The scientific method is not well suited to resolving the question of whether covid originated from a lab leak. What is really required is a multidisciplinary forensic investigation informed by virology, epidemiology, statistics, politics and other fields. And a starting point of any sound investigation is an open mind.
Sure. Let’s consider some aspects beyond biology.
Chan complains that lab leak was “given short shrift by many in the media” and links to an article titled “Covid-19 origins: A media conspiracy of silence” which primarily focuses on why Nicolas Wade got turned down by NYT, WSJ, and the Economist. But the piece Wade was selling is perhaps the silliest example of Intelligent Design literature you’ll ever read if you approach it with an open mind.

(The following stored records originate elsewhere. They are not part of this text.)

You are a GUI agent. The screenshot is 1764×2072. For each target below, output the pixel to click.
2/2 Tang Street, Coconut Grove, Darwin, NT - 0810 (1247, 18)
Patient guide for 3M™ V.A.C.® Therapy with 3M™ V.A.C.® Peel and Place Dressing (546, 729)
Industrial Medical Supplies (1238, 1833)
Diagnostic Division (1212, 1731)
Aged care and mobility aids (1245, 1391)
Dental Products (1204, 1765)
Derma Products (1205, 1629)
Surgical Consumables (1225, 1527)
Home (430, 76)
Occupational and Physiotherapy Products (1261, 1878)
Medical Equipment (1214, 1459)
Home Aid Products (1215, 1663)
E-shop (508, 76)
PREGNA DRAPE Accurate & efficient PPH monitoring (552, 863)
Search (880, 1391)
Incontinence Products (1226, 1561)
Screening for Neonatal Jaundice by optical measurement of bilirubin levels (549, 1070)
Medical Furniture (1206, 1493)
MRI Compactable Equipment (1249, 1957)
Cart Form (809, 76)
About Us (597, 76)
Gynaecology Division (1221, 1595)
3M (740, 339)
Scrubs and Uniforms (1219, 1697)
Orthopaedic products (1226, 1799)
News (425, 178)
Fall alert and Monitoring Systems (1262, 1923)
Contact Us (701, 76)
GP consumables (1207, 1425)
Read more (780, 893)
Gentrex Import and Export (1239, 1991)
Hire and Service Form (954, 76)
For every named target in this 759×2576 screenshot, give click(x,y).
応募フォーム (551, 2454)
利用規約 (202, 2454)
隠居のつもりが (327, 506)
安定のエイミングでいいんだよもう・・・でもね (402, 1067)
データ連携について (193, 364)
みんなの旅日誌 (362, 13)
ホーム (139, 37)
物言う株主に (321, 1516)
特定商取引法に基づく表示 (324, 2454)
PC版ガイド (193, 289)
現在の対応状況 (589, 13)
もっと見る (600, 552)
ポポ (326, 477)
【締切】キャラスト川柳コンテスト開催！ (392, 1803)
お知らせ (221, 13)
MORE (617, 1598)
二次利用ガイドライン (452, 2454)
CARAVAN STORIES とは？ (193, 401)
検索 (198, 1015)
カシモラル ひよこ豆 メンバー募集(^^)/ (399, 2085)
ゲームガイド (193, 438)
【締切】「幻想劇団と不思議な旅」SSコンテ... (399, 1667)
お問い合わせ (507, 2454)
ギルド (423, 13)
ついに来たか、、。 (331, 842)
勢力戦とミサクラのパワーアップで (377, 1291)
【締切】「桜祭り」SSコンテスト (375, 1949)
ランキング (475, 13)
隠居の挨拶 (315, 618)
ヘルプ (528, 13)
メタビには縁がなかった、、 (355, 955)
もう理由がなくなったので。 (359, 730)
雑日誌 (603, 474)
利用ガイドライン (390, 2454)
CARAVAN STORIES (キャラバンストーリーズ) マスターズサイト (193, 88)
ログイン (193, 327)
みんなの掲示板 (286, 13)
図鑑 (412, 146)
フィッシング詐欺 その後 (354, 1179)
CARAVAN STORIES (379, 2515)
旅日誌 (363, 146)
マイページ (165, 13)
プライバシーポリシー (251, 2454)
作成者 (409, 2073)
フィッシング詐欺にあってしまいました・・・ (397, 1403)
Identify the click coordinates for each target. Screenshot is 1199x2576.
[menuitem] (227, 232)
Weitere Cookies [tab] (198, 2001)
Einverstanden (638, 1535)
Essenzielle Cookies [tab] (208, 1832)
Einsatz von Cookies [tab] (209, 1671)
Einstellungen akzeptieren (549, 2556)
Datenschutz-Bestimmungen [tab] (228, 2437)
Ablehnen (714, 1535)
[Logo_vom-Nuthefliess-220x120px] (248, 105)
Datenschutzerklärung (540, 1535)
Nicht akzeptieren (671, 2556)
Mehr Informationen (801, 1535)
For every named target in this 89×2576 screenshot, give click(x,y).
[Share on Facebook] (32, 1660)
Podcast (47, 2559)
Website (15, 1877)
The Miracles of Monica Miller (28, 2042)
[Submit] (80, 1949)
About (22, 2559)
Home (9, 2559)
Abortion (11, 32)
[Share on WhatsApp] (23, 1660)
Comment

An open mind would consider evidence that Chan excludes. Did you know that a SARS2-like virus was grown in a lab prior to the SARS2 outbreak? That happened in Nanjing and would be the eerie coincidence of choice cited to promote a lab leak theory had the pandemic started in Nanjing. Did you know that one of the viruses most closely related to SARS2 was sampled in pangolins in Guangdong? So add Guangzhou to the list of eerie coincidences in alternative timelines as well. This goes on and it’s worth considering with an open mind because once you get past the seemingly eerie coincidence all you are left with is motivated reading between the lines of emails and unfunded grant proposals rather than evidence.
Excellent work on this Alina. The answer to your very valid question is that there are many people in high ranking positions that have a vested interest in not knowing the truth. While the truth would enlighten us it would likely work against their interests.